Since the end of the ARD Competition in Munich I have been mulling over the concept of competitions. Of course we all understand the point of competitions, and many are prepared to put up with the negative aspects in the hope of benefitting from the positive ones.
Personally, I always found it hard to play my best in competitions because of the unnatural atmosphere, but these days many young musicians seem to approach them as a necessary evil. I know some musicians who go in for half a dozen such competitions each year. They seem to take the view that if a jury doesn’t like them in one place, another may like them in the next, and eventually someone is sure to like them, especially if they go in for a mixture of competitions big and small. This seems to be borne out by the fact that every candidate already has a bunch of prizes on their CV.

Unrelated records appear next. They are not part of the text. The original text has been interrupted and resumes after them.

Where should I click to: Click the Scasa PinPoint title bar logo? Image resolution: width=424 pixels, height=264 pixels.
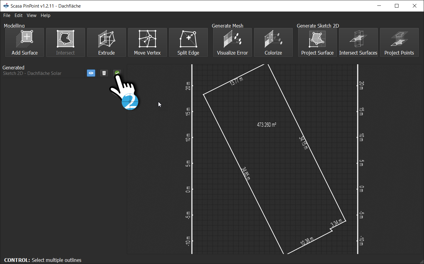point(6,5)
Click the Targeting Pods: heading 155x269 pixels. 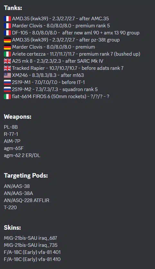pyautogui.click(x=26, y=175)
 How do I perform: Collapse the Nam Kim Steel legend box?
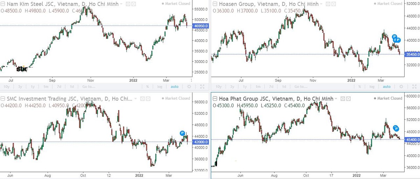click(2, 4)
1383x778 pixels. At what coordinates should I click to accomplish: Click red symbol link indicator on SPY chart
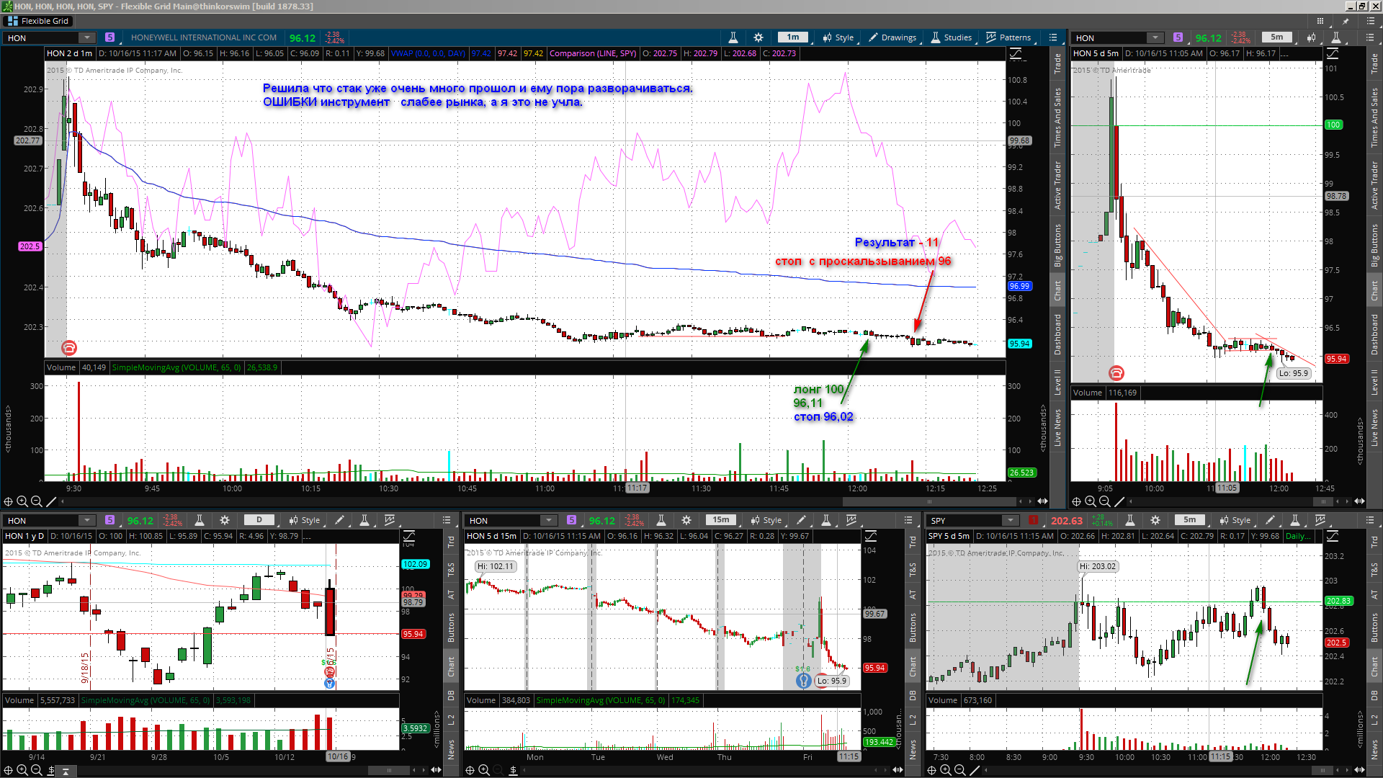click(1033, 520)
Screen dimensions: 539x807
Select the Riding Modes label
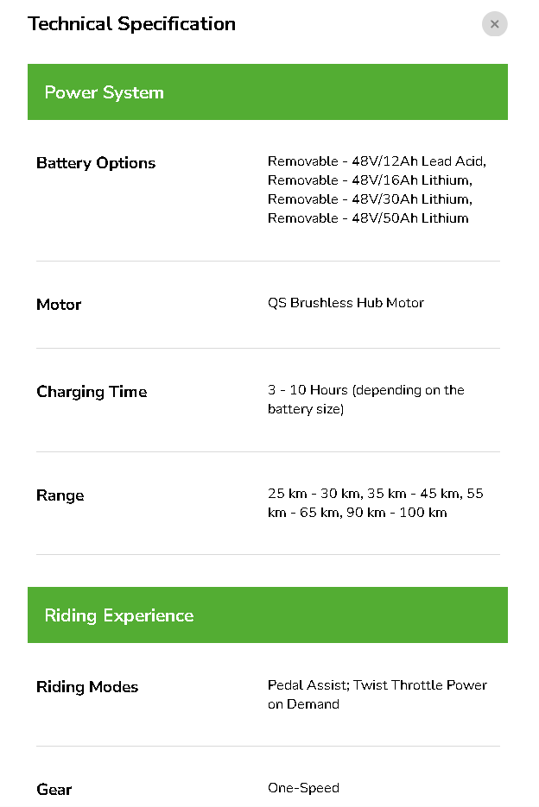pyautogui.click(x=87, y=687)

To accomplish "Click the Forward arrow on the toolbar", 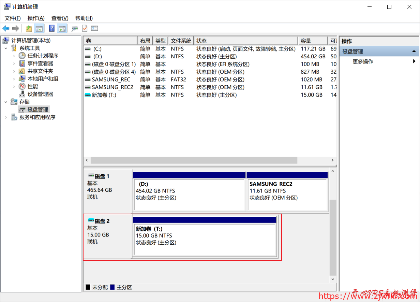I will coord(16,28).
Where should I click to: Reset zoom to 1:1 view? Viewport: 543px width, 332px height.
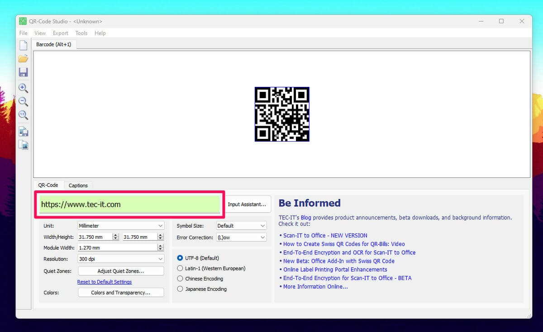[23, 115]
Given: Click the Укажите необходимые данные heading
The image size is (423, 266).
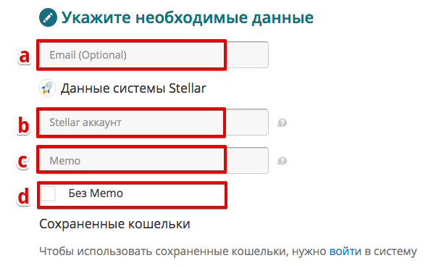Looking at the screenshot, I should point(188,18).
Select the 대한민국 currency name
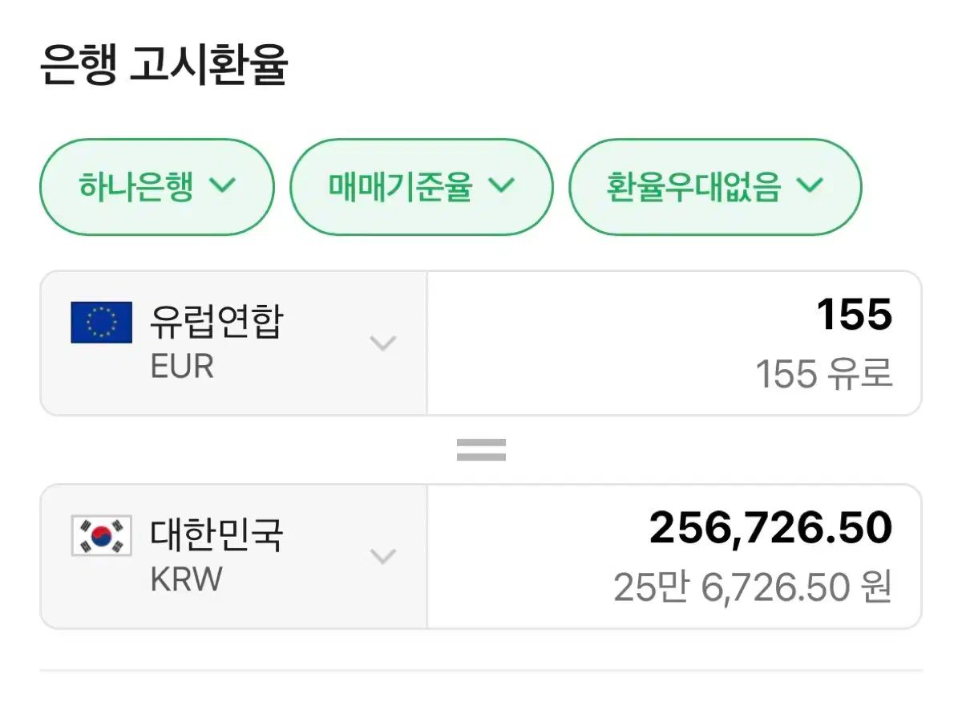The width and height of the screenshot is (962, 715). pos(216,535)
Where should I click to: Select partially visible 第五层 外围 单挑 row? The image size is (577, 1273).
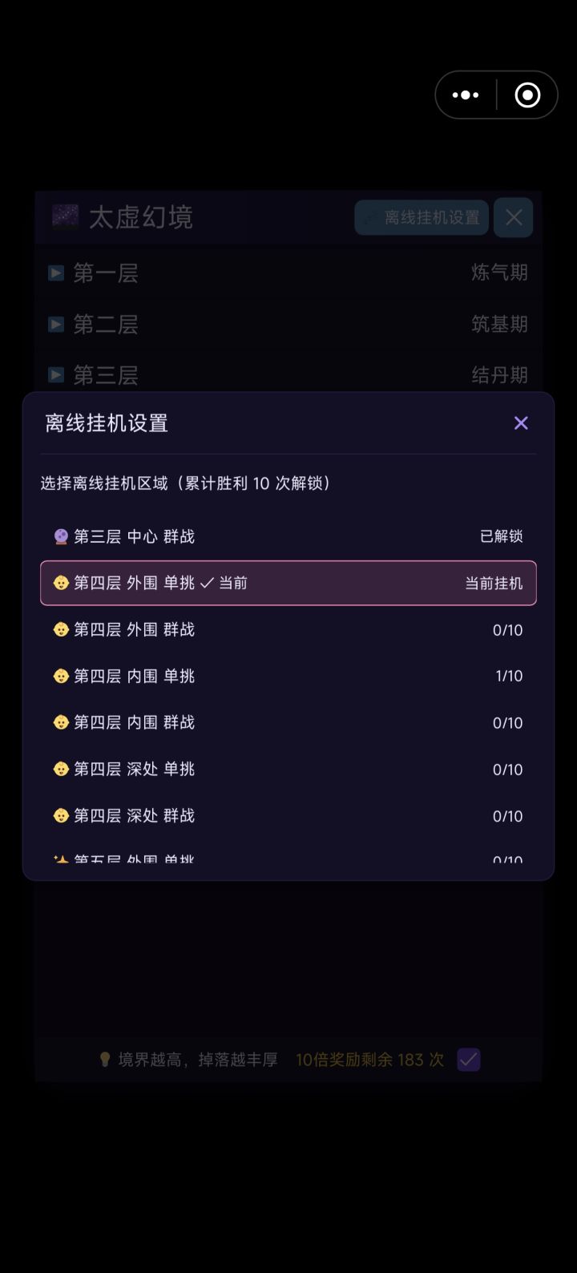pos(289,859)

As I travelled home from Munich I couldn’t help reflecting that there was an astonishing collection of musicians (jury + competitors) gathered under one roof for ten days. Although we’d all accepted the conditions, it suddenly seemed a great pity that there was so little opportunity for ‘knowledge transfer’. Yes, we did give the competitors feedback if they wanted it, but such feedback is given on the occasion of someone leaving the competition, and in my experience they are rarely in the right frame of mind to hear advice at that moment.
On my particular jury were seven extremely experienced piano trio players, some of whom I had never met before. It was remarkable to be sitting next to them, day after day. Would it have been better for us to spend ten days coaching the young musicians, perhaps playing with them? Could we have had a huge festival? Would it have been fun to ‘mix and match’ among the trios, a kind of chamber music speed-dating? Might there be a way to combine masterclasses with some ‘awards’ at the end? It would have been nice, too, to go out to dinner with the competitors and swap stories of life in the music profession. Sometimes you can avoid problems by hearing how someone else solved them.
Of course, such events would need serious commitment of time and money. But I could not help wondering if, instead of Group A (the jury) sitting in judgement on Group B (the young musicians), we could put our heads together to devise a forum which would bring A and B together to share knowledge in an active and constructive way.